Ex B) Blanketing the selectable objects in a “nav mesh” to smoothly move the torch over.
Ex C) Keyboard and Mouse aim target movement using raycasting.
Ex D) Controller aim target movement using a spline.
- If we have successfully moved the aim target the current actor will leave their idle state and begin aiming. Here is where Final IK does a lot of the work with it’s Aim IK component to aim the torch itself and rotate the character as necessary. Based on the scene two actors may be controllable, we check as we’re aiming the torch which side of the scene we are on and swap actors if necessary.
Swapping between actors based on torch position.
- The prominent actor’s Trigger Sensor component is subscribed to detect GameObjects with the “Selectable” tag that enter/exit the FOV Collider. When a selectable enters the torch’s FOV, focusing will begin after a brief delay to allow the player to “confirm” their selection. If a selectable exits the torch’s FOV before focusing is complete the focus will be canceled.
Detecting and focusing on selectables in the scene.
- With accessibility in mind I made it so selectables can also be focused on by using the Up and Down arrow keys. This takes priority over aiming the torch manually.
Aiming by locking on to targets instead of manually controlling the torch.
- Upon focusing on a selectable object, player control is revoked and the torch locks on to a predetermined point on the selectable to ensure consistent lighting when we zoom in with the camera. At this point our scripting solution (Fungus) will take priority over the aim system and handle stuff like camera transitions and dialogue.
A simple flowchart block which sets that the selectable has been focused on before returning control to player.
Commented source code for the torch prototype can be found here.
Je and Ju get their own dialogue feeds on either side of the screen, so that their dialogue holds equal weight. They are the only characters in the game and we explore the ship through their eyes. Dialogue teaches us about Je and Ju’s relationship and how it is being changed by their journey. Player has branching dialogue choices to choose from, either choosing Je or Ju’s lines. Whose lines the player has control over alternates from scene to scene.
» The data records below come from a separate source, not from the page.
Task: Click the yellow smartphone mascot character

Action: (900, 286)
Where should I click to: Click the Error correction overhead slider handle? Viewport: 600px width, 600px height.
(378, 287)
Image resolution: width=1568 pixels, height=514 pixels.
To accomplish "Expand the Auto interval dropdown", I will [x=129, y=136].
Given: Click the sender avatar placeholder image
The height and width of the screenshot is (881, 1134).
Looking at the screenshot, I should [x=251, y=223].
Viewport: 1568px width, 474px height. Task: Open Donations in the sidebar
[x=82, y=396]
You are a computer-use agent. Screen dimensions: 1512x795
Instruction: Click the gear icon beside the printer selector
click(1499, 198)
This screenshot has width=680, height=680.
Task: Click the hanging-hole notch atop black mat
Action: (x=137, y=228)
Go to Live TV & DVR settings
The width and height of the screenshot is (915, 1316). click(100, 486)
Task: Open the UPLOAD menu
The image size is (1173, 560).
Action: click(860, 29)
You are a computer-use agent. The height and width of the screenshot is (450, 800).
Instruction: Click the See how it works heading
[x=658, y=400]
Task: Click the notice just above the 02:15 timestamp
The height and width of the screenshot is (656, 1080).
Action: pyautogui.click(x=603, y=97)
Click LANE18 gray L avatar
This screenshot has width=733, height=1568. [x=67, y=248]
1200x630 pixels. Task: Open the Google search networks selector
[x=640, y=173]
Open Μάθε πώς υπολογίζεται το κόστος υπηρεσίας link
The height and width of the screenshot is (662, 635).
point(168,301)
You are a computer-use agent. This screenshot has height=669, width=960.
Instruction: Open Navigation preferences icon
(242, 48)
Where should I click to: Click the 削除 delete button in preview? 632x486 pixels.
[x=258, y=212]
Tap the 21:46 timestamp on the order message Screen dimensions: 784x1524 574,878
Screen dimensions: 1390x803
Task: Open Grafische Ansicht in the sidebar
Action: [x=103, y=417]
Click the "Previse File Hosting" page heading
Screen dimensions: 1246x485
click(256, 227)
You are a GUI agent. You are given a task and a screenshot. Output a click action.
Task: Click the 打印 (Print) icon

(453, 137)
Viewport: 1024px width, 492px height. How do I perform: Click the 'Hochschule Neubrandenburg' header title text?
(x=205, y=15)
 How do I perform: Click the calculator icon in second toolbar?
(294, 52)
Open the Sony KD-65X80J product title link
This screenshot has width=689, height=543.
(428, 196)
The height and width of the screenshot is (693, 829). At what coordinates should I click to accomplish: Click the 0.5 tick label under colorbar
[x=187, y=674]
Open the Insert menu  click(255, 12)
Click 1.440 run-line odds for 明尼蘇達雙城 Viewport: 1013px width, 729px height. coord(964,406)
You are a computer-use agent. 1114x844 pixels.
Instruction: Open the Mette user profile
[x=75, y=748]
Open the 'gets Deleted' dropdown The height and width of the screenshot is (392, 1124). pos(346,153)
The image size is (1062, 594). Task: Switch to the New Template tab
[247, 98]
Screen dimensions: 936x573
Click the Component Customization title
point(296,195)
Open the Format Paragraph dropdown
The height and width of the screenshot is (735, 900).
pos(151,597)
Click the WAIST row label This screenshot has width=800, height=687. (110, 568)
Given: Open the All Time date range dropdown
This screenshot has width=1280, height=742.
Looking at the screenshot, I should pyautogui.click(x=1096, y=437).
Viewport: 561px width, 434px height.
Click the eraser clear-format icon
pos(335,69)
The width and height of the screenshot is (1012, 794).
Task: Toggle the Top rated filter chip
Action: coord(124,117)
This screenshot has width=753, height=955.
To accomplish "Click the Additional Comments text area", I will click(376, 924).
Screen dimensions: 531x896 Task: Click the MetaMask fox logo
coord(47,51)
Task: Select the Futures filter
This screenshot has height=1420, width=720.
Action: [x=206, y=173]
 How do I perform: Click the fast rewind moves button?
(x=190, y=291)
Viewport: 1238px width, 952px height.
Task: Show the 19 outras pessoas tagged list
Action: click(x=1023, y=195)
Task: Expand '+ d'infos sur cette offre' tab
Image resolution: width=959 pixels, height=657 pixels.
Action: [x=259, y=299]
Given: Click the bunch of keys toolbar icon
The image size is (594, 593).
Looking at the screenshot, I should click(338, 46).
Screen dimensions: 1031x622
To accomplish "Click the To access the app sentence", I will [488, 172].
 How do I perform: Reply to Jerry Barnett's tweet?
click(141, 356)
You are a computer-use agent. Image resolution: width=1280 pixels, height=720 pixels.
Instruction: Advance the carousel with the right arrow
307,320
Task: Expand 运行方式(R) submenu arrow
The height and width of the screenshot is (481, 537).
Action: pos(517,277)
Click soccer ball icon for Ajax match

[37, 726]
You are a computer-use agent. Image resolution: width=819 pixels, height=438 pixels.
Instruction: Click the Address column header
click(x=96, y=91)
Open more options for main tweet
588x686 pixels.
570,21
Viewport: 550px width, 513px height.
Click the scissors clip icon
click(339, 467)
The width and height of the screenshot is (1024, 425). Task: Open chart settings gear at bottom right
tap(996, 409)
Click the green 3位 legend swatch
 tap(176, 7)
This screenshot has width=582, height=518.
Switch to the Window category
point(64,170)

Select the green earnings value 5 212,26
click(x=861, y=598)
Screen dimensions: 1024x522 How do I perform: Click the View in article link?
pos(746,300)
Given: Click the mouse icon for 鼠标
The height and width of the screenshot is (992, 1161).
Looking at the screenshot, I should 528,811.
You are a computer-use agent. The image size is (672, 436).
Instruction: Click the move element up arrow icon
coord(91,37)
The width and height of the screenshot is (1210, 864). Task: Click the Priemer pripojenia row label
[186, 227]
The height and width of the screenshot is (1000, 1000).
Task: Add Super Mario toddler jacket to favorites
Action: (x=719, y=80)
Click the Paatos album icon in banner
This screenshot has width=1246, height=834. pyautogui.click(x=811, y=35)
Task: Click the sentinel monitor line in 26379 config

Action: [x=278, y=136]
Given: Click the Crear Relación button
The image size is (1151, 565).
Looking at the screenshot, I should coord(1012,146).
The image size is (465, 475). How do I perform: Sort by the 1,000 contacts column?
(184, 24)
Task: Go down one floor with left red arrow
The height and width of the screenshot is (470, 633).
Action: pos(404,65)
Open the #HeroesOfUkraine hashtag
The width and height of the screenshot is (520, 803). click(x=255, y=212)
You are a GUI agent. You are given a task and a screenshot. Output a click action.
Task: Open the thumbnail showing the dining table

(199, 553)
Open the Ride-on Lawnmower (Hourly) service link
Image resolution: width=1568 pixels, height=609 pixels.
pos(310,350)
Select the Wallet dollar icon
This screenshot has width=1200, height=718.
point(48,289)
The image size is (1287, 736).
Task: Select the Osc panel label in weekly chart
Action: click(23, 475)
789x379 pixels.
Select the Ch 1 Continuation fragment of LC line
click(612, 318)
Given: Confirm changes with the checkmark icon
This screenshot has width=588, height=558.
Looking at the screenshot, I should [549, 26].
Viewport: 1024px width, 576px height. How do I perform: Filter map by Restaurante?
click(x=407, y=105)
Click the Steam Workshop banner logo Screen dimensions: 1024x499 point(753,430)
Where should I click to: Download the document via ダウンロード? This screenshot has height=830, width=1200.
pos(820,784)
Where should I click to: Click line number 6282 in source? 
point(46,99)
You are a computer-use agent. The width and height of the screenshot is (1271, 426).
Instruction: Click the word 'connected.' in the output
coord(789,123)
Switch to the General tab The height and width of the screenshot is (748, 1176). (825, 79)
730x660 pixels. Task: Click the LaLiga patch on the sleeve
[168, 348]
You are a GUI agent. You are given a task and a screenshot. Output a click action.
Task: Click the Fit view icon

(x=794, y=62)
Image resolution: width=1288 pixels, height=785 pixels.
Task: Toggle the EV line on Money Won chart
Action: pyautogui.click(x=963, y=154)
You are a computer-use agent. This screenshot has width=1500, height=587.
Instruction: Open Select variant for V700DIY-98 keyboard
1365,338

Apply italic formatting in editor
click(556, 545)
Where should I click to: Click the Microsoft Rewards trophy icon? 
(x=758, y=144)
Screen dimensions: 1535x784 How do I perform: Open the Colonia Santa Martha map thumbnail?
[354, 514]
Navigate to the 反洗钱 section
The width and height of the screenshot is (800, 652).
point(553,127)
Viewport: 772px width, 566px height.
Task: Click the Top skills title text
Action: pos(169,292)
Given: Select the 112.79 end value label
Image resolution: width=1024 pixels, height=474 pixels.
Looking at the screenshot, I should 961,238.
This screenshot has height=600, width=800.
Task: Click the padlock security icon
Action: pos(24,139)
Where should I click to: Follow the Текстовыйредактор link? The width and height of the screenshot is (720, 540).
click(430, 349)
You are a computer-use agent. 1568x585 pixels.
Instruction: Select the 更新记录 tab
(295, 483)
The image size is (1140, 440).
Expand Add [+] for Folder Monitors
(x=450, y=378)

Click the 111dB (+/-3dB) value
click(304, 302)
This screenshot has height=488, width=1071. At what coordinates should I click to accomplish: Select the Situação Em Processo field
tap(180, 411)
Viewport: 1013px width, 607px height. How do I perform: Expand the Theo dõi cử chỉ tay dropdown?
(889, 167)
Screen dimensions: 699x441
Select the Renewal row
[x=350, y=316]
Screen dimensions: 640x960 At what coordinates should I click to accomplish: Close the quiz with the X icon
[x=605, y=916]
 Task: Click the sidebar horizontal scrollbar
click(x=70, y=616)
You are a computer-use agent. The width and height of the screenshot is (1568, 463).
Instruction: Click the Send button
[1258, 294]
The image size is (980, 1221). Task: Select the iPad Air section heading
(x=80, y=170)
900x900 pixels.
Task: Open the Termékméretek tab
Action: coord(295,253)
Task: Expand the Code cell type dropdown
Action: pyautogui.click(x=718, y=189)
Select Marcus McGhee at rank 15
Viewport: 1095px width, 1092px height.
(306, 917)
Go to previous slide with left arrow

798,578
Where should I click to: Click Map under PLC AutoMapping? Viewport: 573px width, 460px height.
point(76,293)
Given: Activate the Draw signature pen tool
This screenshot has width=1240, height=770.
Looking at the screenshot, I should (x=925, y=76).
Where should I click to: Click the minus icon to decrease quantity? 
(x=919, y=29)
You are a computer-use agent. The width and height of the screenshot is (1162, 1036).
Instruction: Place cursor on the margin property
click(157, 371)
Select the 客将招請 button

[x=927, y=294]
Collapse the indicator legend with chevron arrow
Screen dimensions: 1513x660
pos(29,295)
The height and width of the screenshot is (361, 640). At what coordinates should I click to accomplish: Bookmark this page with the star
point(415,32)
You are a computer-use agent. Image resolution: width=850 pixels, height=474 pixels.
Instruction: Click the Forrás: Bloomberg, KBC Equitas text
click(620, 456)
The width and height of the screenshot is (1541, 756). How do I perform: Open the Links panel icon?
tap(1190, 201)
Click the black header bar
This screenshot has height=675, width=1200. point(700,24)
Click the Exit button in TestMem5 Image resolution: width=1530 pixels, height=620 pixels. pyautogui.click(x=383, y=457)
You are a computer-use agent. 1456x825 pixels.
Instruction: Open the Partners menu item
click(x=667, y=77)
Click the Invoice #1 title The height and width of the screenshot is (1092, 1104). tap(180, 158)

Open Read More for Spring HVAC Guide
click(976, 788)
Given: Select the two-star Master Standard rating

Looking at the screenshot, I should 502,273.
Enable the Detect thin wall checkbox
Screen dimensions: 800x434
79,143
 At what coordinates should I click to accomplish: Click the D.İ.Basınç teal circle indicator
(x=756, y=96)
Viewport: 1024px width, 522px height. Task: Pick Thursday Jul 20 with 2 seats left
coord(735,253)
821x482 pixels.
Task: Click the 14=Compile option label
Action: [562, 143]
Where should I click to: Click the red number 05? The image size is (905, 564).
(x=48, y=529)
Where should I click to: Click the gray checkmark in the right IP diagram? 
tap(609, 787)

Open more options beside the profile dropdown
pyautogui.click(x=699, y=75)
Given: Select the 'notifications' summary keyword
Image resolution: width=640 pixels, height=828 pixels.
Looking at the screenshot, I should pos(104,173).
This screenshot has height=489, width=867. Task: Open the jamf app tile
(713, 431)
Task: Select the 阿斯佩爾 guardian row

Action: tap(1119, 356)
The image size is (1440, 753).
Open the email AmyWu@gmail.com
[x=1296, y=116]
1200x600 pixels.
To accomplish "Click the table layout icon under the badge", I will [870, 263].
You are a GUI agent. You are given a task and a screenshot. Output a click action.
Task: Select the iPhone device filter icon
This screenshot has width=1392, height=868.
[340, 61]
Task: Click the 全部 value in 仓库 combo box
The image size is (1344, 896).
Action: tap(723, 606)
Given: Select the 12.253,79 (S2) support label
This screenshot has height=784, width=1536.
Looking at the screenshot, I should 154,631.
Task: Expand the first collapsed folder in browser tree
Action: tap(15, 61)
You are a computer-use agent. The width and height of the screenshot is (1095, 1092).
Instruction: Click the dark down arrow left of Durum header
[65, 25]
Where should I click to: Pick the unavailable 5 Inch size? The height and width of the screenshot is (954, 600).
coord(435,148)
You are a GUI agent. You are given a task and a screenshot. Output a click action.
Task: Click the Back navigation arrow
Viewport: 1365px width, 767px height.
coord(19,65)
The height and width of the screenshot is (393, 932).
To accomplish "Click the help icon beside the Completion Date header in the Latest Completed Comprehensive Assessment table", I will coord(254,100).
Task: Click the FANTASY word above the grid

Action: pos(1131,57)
Some dialogue choices will be locked from the player. These will be visible to the player, but crossed out with a strikethrough, in order to communicate that the character is either thinking it, but unable to say it, or that it is something that they are incapable of saying. These choices are unlocked/locked by failing/succeeding at skill checks.
Lastly, the ship’s AIs communicate with Je and Ju through pop-up boxes that can appear anywhere on the screen.
Character Stats and Skill Checks
Je and Ju, both have hidden stats which have an effect on the things they are capable of doing or saying. Doing or saying certain things will also change these stats. Having a high or low stat isn’t intrinsically good or bad.
Skill checks are a hidden “dice roll” mechanic whose main purpose is to lock or unlock dialogue choices for the player. Checks are calculated using two random numbers, plus or minus a relevant character stat. Checks may also be used to see if a character can perform a certain action; hacking, sleight of hand, an act of athleticism and so on...
In another case skill checks might be used to determine when a grand room scene ends. Perhaps a character fails a check, gets nervous and decides to move on. Or the character succeeds another check, is curious and wants to see what more they can find.
Game accessibility is something that’s near and dear to my heart so upon embarking on this project we are agreed to put accessibility first in our designs instead of hacking it in near the end of the dev cycle/post release. The dialogue system features the ability to switch between 3 predefined font sizes, a dyslexic font, and different accent colors for dialogue choices. I hope to integrate screen reader support like we did for No Longer Home’s accessibility update later in the development process.